Tuesday, 20 August 2013

English about English (Listening)

As many students can tell you, listening is one of the more difficult skills to improve for IELTS. Particularly, to do well on Section 4, it’s not enough to listen to casual conversations or chat with your friends in English. You must do your best to expose yourself to academic English on a number of subjects whenever possible. Watching movies and especially documentaries (without subtitles!) is one great way to hear a variety of English.

The most common subjects for IELTS listening Section 4 are: History, Nature and The Environment, Music and Art, Linguistics and Cognitive Development, International Issues, and Economics.

Below you will find an interesting academic talk on the relationship between language and music in the brain. You should listen carefully and answer the questions posted below. Listen as many times as necessary to answer the questions.
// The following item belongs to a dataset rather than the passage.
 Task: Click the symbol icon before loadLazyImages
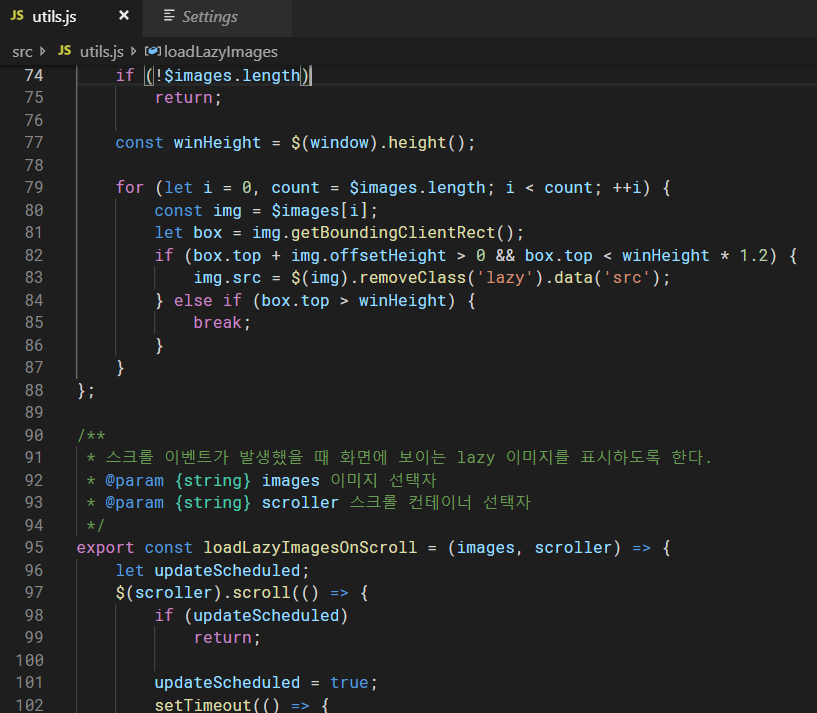click(x=152, y=51)
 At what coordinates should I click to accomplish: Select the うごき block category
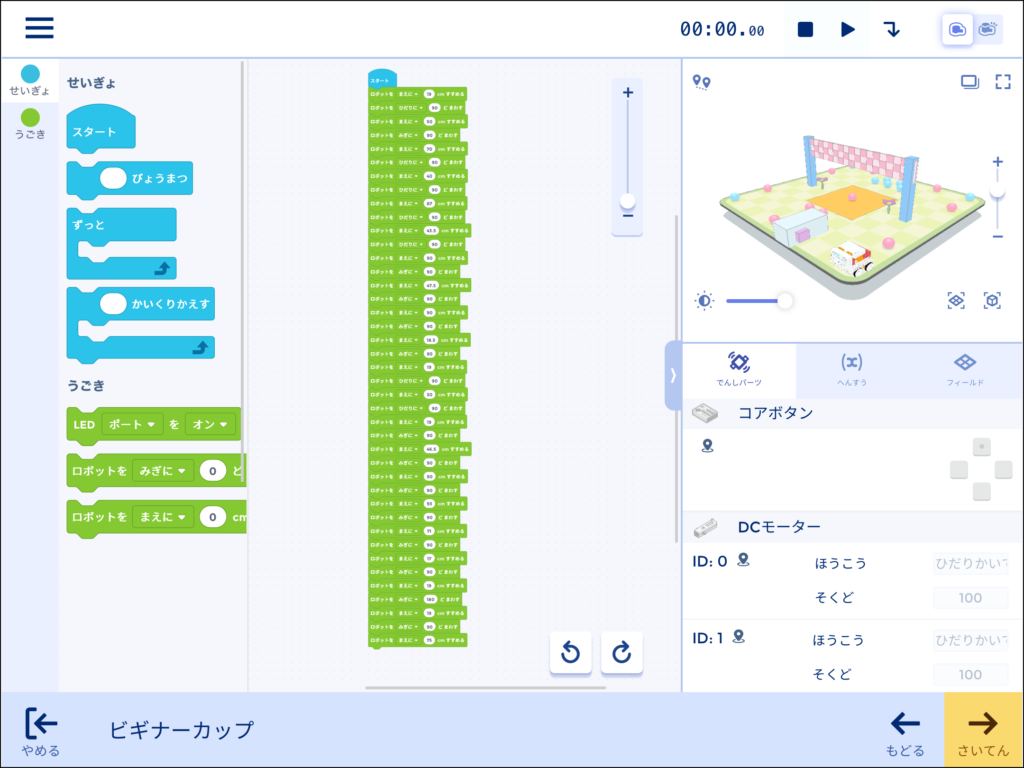pos(30,124)
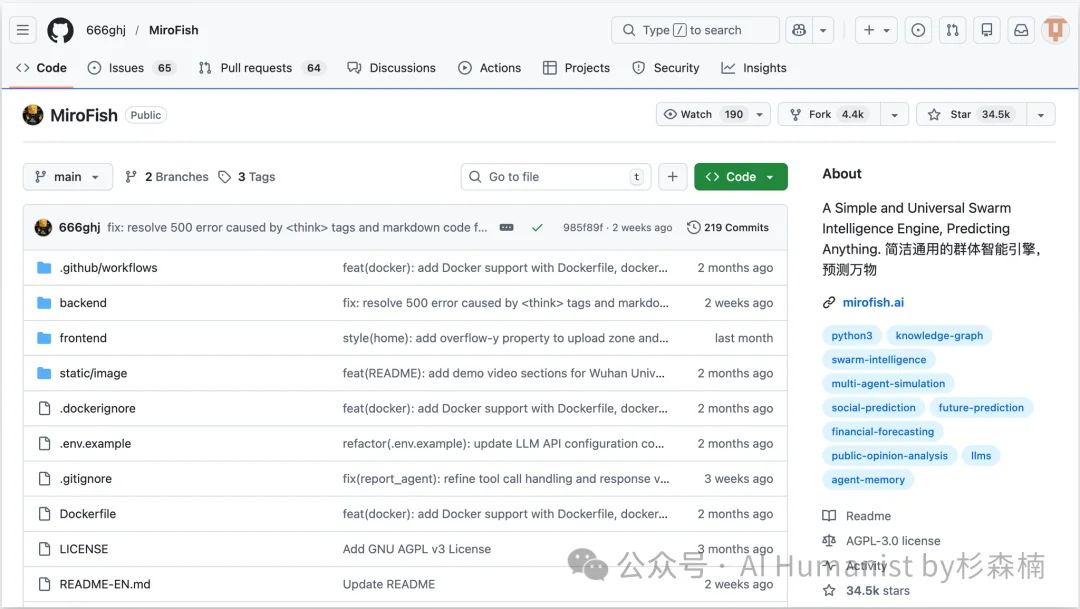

For full understanding, please familiarise yourselves with the following vocabulary and idioms before listening:

  • Broca’s area
  • Aphasia
  • Moonlight (verb)
  • Polyglot
  • Do I suck or am I great?
  • Jet-setting
  • You got me beat
  • Tone deaf
  • Far-fetched
  • Off the hook
  • Two-way street
  • Tune out

During the first few minutes, the speaker reads letters from listeners to the show. One listener states that he likes the speaker’s voice so much that he could listen to him read the ingredients in processed food. The speaker then proceeds to do so!

Click the orange button to begin!

Skip to minute 3:40 to begin academic content. Also, please note that there is a brief advertisement at minute 13:50.

According to the expert speaker, in what ways are music and language similar?

When you undergo musical training, what kind of changes occur in your brain?

Why might Cantonese speakers have an advantage when learning music?

The speaker gave an example of why saying the wrong tone might cause trouble. What was it?

What three groups of people were used for the Bidelman experiment?

In your own words, summarise the results of Bidelman’s experiment.

Aside from musical tests, what two tests were the subjects of the experiment given? What were the results of those tests?

(Correct answers will be posted in the comments section in the near future!)